Exercise instructions: From the line containing "Click plus icon for Sweet & Sour Chicken" through the last line below, copy every line exactly, leaving out the pictures.

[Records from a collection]
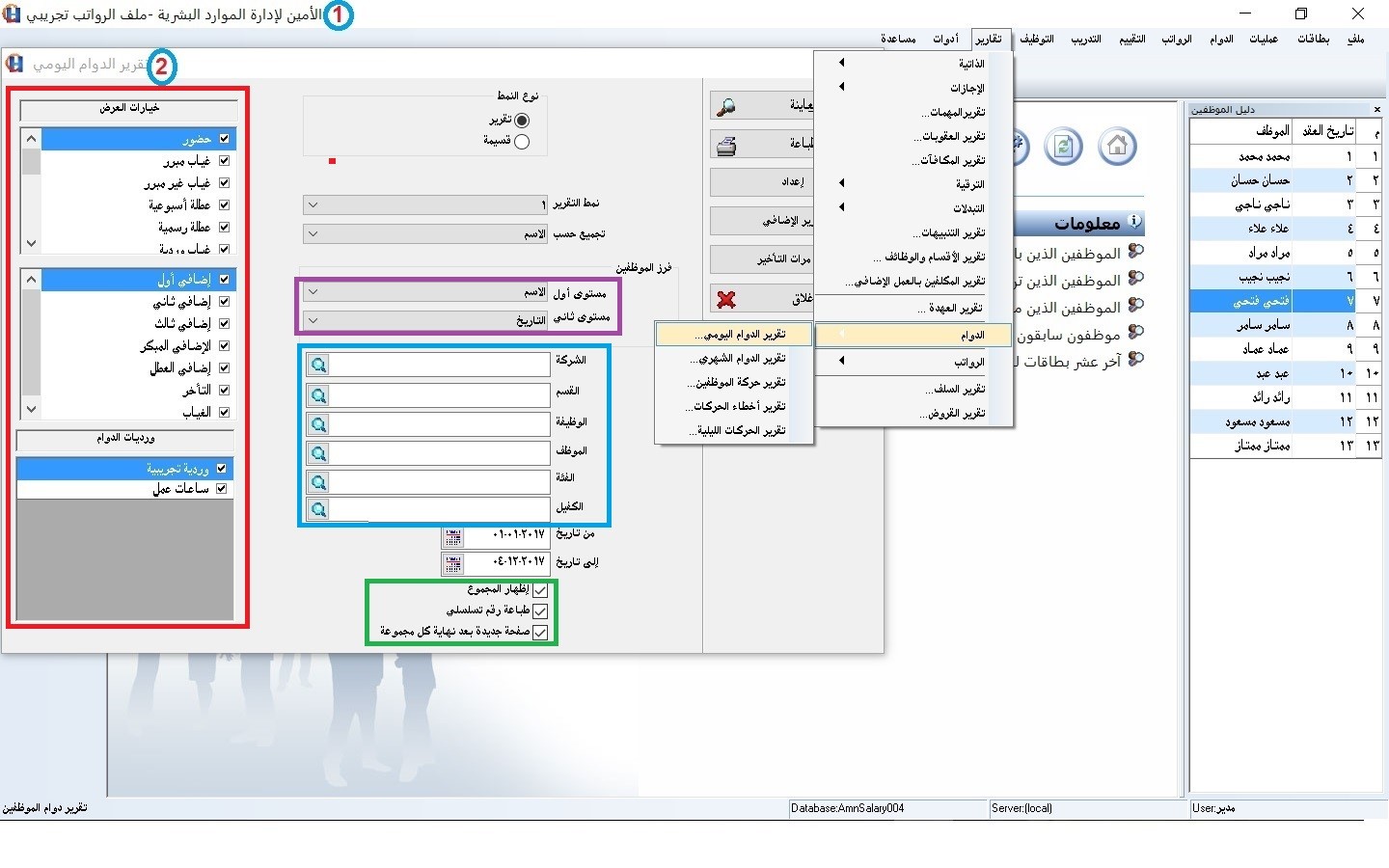
Task: Open the calendar icon for إلى تاريخ
Action: click(x=453, y=562)
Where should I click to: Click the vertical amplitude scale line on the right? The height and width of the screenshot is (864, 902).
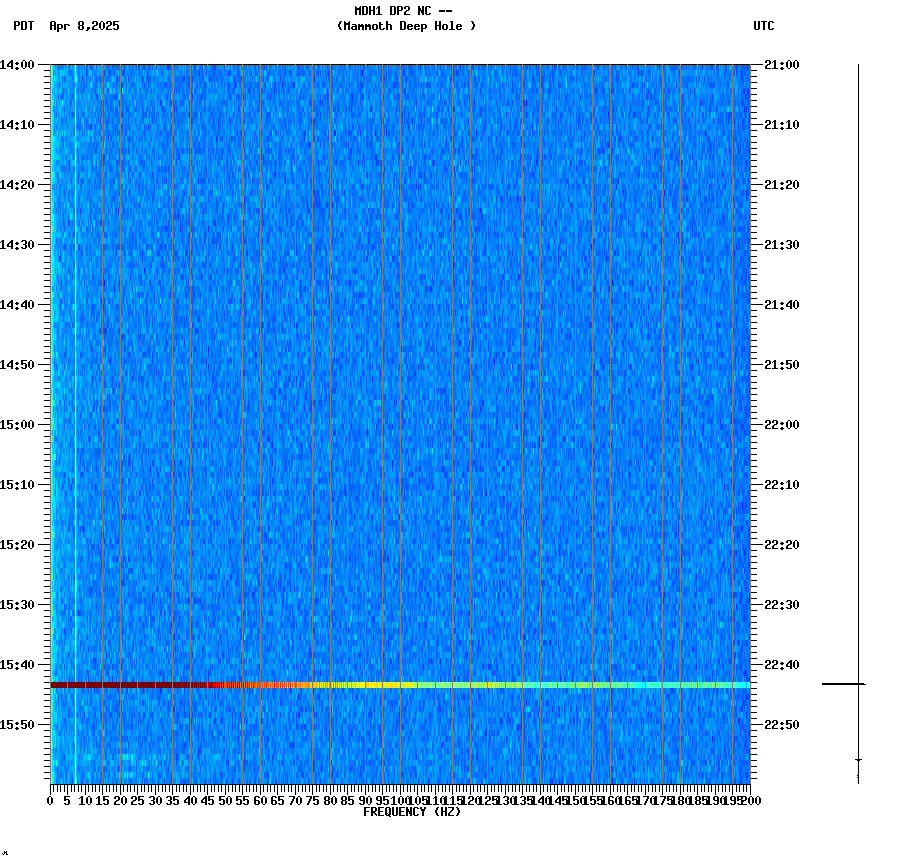[858, 400]

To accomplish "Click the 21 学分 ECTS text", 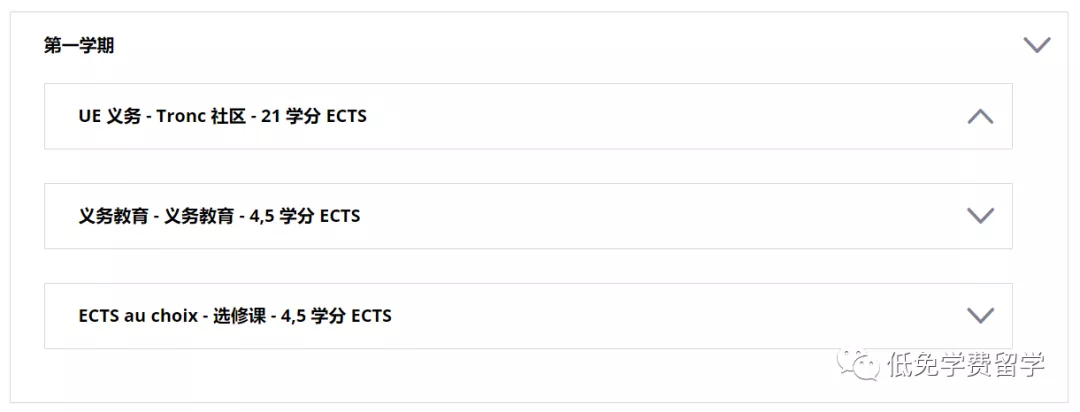I will pos(314,116).
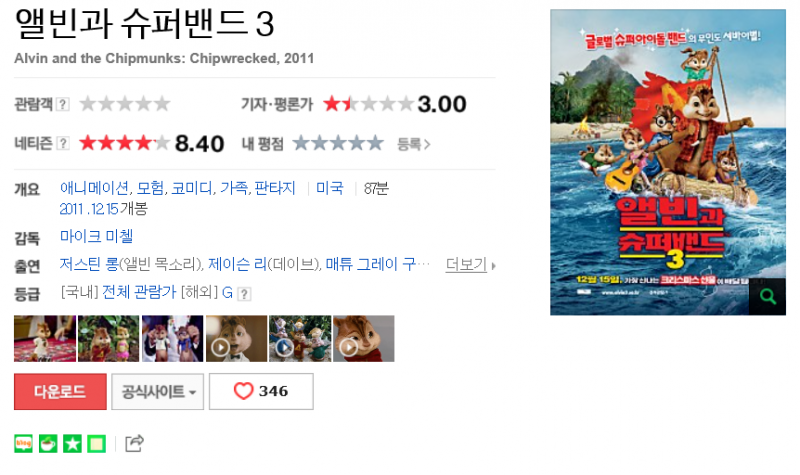This screenshot has height=475, width=800.
Task: Open director 마이크 미첼 link
Action: tap(96, 236)
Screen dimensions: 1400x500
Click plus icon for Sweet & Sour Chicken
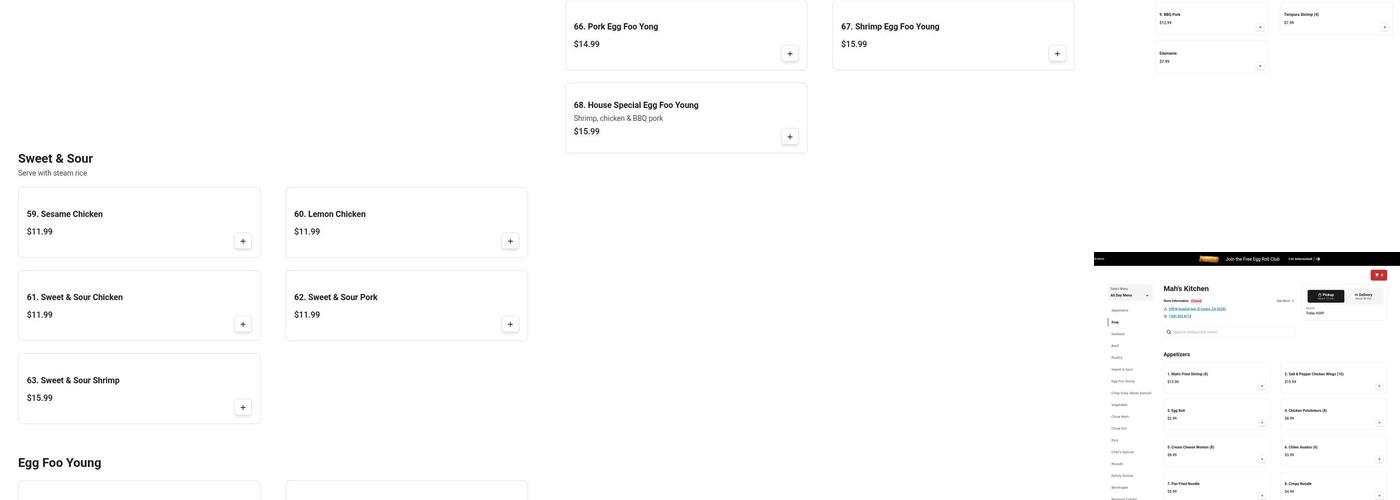243,324
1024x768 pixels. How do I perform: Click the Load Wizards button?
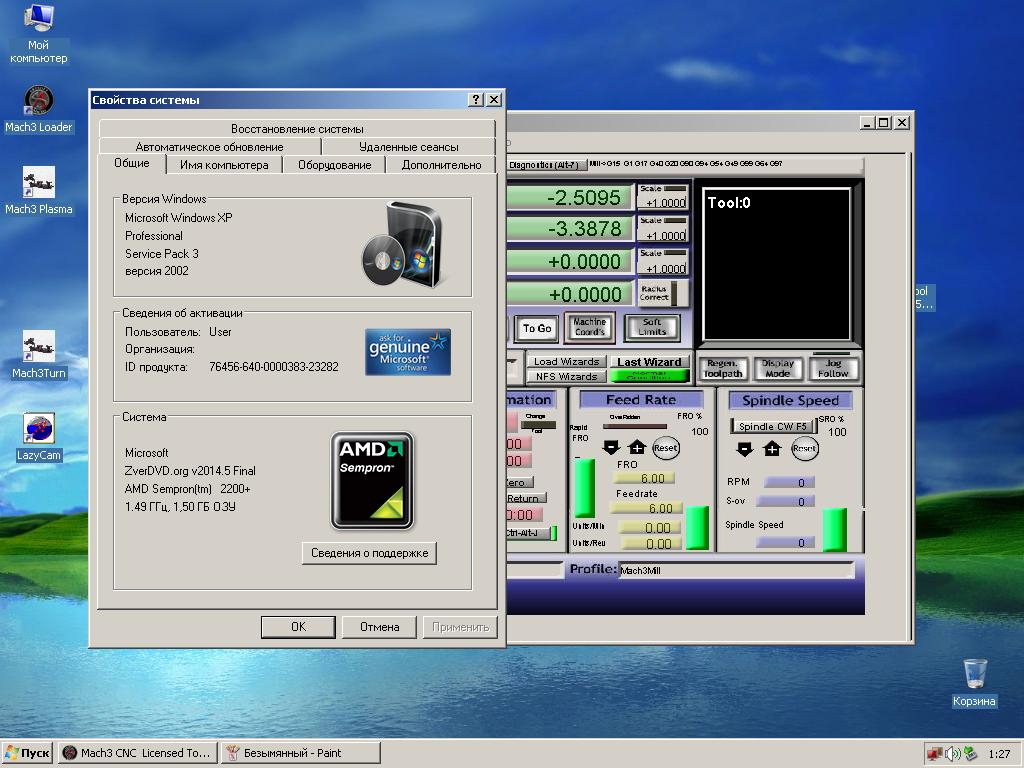pos(566,362)
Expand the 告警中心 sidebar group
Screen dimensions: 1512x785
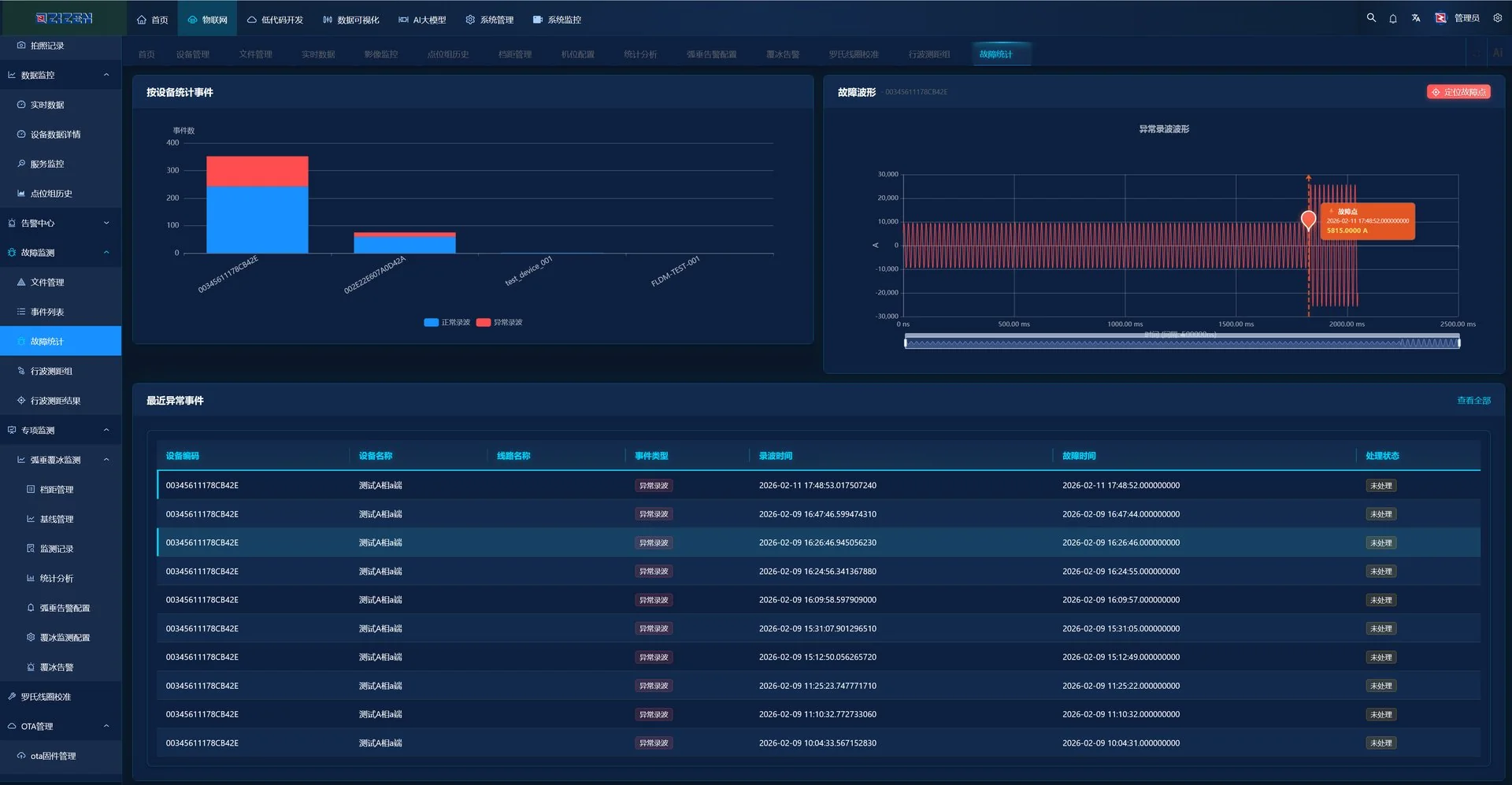(x=106, y=224)
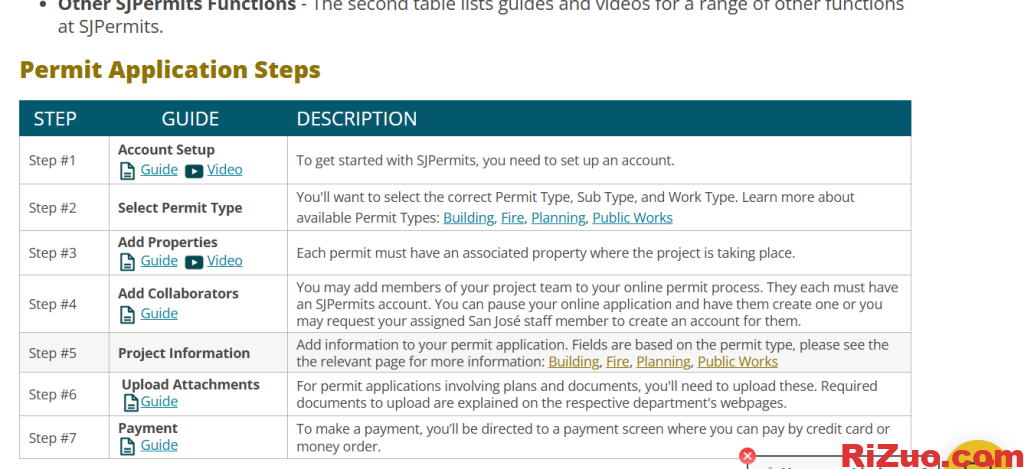The height and width of the screenshot is (469, 1024).
Task: Follow the Public Works link in Step #5
Action: point(737,362)
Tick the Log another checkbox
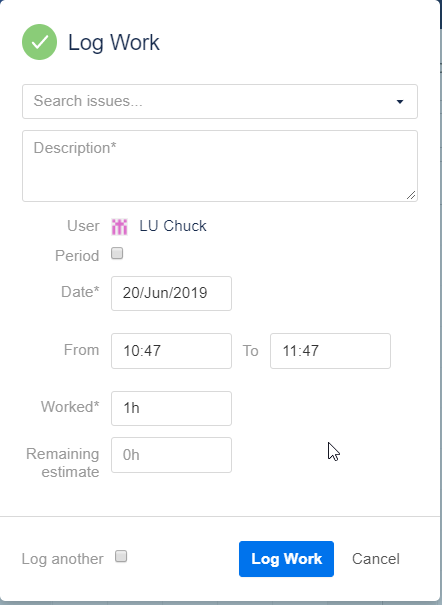442x605 pixels. coord(121,556)
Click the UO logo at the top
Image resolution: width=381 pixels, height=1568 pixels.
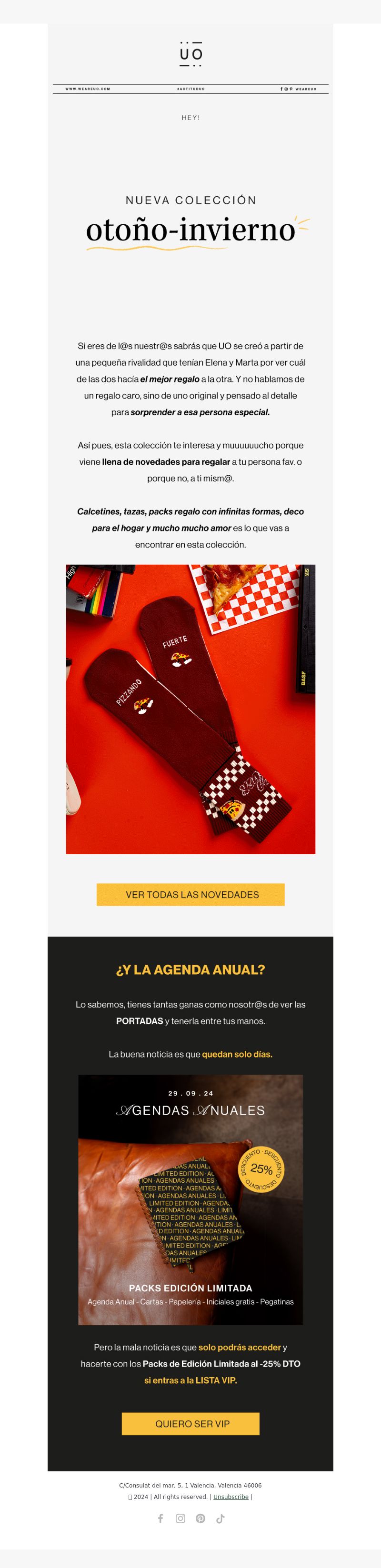tap(190, 54)
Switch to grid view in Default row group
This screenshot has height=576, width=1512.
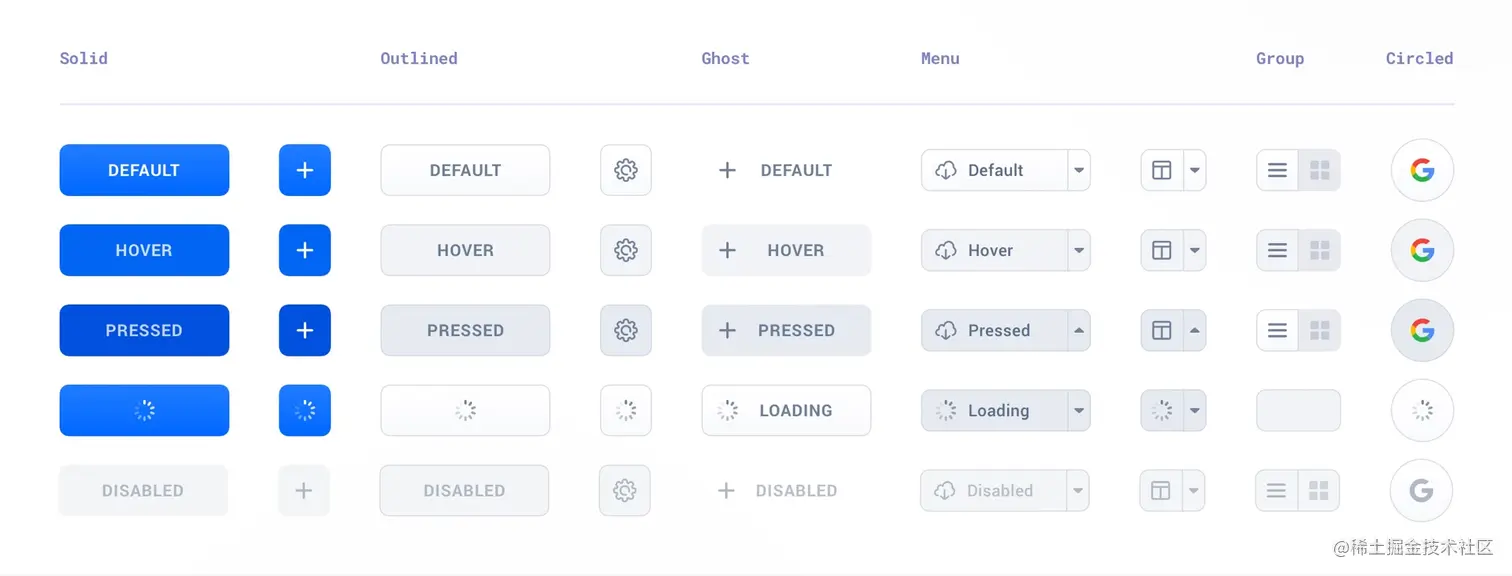click(1320, 170)
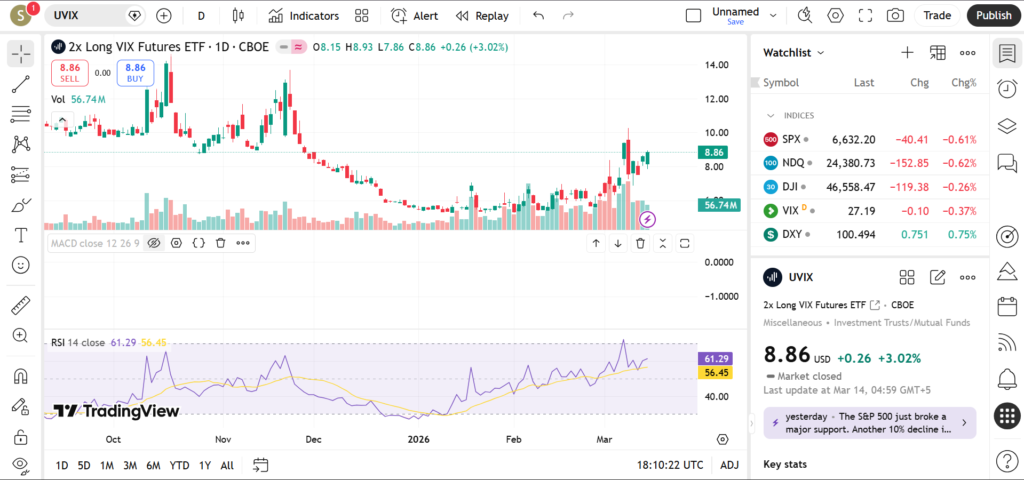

Response:
Click plus icon for Sweet & Sour Chicken
243,324
1024x768 pixels. How do I perform: Click the Load Wizards button?
pos(566,362)
Expand the 告警中心 sidebar group
Screen dimensions: 1512x785
(x=106, y=224)
The height and width of the screenshot is (469, 1024).
Task: Follow the Public Works link in Step #5
Action: point(737,362)
Tick the Log another checkbox
442x605 pixels. coord(121,556)
Click the UO logo at the top
Image resolution: width=381 pixels, height=1568 pixels.
tap(190, 54)
Switch to grid view in Default row group
This screenshot has height=576, width=1512.
click(1320, 170)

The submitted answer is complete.